## Short task 1
In the passage on energy legislation, how long will it take for offshore oil to get into the market?

Once again, Congress is in the midst of debating energy legislation. Unfortunately, the conversation is taking the same old wrong turns, even in the face of looming concerns for homeowners anticipating cold winters.
Many Americans had to put their travel vacations on hold this summer because of high gas prices. But disappointing "stay-cations" will pale in comparison to the astronomical home heating bills coming our way. Even with the temporary dip in oil prices, we are looking at a long, expensive winter.
Solutions Delivered in a Few Months versus in 10 Years
The business as usual crowd claims that drilling in areas that have been off limits for 30 years will help Americans right now. Considering it will take seven to 10 years for offshore oil to get into the market, this clearly isn't the solution Americans need.
There is a real solution that can help Americans with their energy costs: incentives for more efficient buildings and incentives for people to weatherize their homes so that for this season, and many more to come, their heating bills are lower.
That's the kind of bold, long-term solution Congress should be implementing. Speaker Pelosi and others in the U.S. House of Representatives have offered a bill that includes forward looking incentives for clean, homegrown energy that will reduce our energy costs.
Voting Against Clean Energy 61 Times
Unfortunately, the drill-more, innovate-less crowd has launched a highly funded campaign and may try to strip the good, renewable energy provisions from the bill and add more drilling and more dirty fuels.

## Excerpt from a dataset
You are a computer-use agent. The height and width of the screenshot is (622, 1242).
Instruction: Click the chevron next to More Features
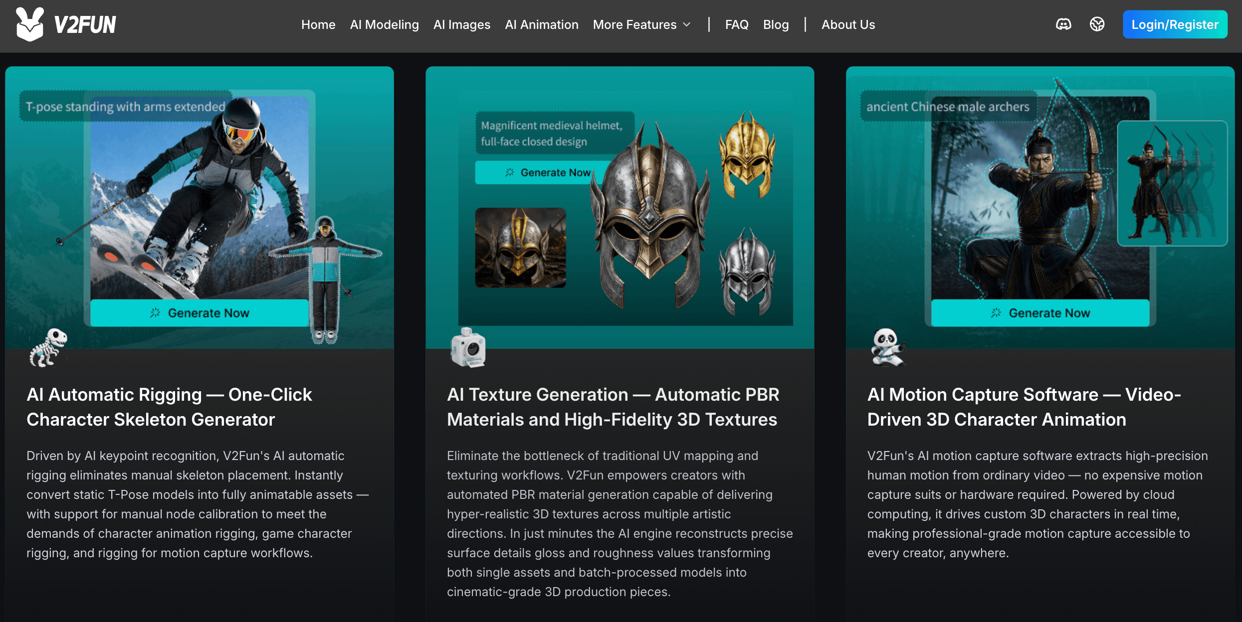click(x=687, y=25)
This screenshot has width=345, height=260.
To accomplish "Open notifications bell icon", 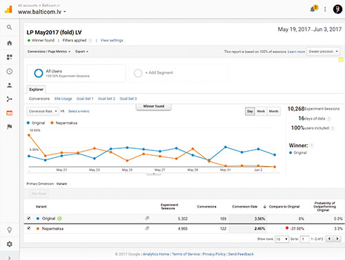I will (313, 9).
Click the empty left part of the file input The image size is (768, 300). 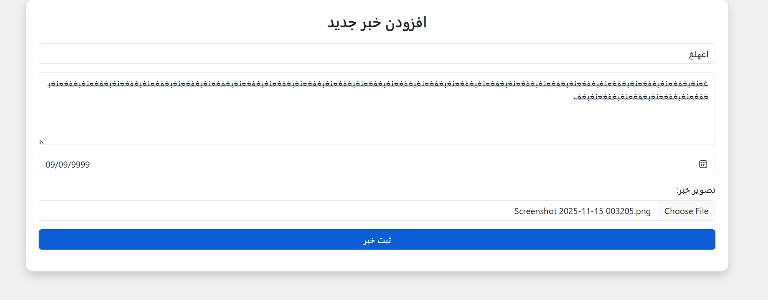click(x=217, y=211)
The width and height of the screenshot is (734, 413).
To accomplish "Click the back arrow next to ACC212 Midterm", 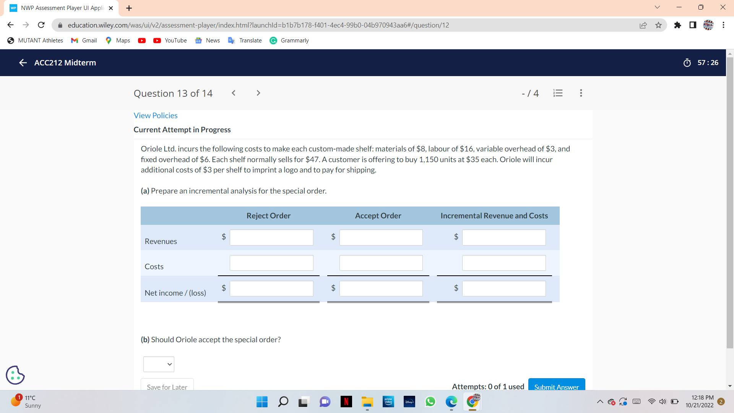I will click(23, 63).
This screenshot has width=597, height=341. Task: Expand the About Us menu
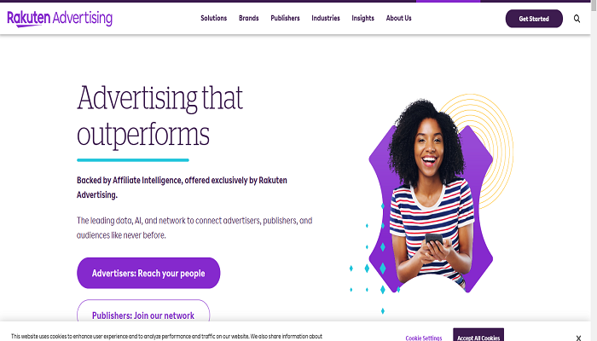click(x=398, y=18)
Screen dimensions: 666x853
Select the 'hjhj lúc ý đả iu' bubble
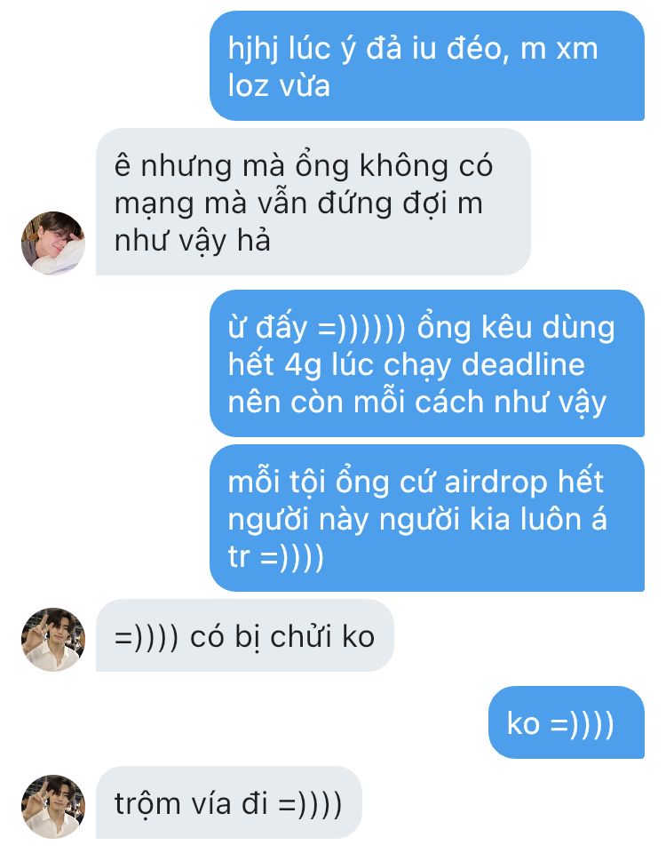point(427,66)
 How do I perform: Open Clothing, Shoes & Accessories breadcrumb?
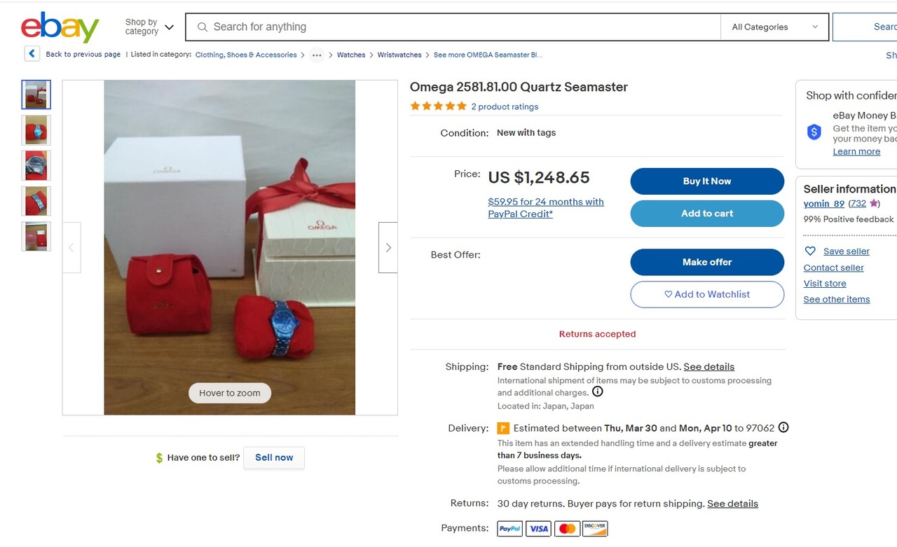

## Short task 2
Please copy the records starting with the line containing "This screenshot has width=597, height=341." and going on through the end of the records, leaving out the pictures.

## Finished answer 1
Seven to 10 years.

## Finished answer 2
This screenshot has width=597, height=341. Task: Expand the About Us menu
click(x=398, y=18)
Screen dimensions: 666x853
Select the 'hjhj lúc ý đả iu' bubble
point(427,66)
 How do I perform: Open Clothing, Shoes & Accessories breadcrumb?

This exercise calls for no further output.